How to Make Cauliflower Curry

1. Chop the cauliflower into florets, then cut them in half so they have a flat edge. This will help them get a good sear in the pan.

2. Sear the cauliflower. Add oil to a large pan or braiser pot and heat over medium. Add cauliflower, cut-side down, and sear until golden brown. Sprinkle with half of the salt. Work in batches or use two skillets.

3. Add aromatics and spices. Scoop the cauliflower to the sides of the pan, add some oil, and stir in the shallot, garlic, and ginger for 1-2 minutes. Combine with the cauliflower, add the spices and remaining salt and pepper, and stir for a couple of minutes.

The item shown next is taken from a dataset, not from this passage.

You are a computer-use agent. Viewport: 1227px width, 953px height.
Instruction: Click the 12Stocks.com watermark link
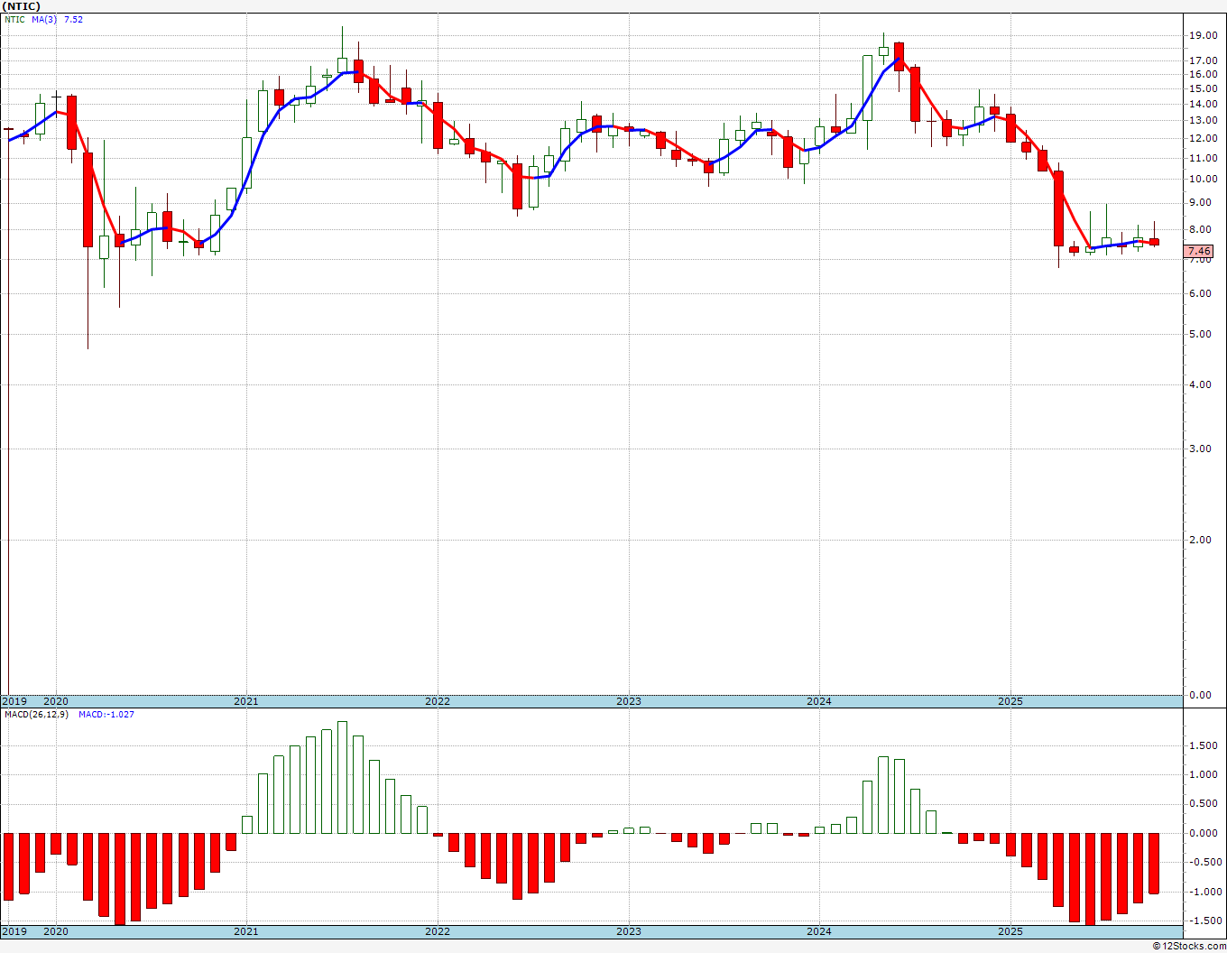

4. Simmer. Add canned coconut milk, chickpeas, and water, and stir. Bring to a simmer, then cover the pan and simmer for 10 minutes, or until the cauliflower is fork-tender.

5. Taste and adjust. Add a squeeze of lime, stir, and taste. Add more salt and pepper as needed. For more heat, sprinkle with cayenne.

6. Garnish and serve. Serve on its own, over rice, or over fresh spinach with a drizzle of chili crisp and a sprinkle of fresh cilantro leaves.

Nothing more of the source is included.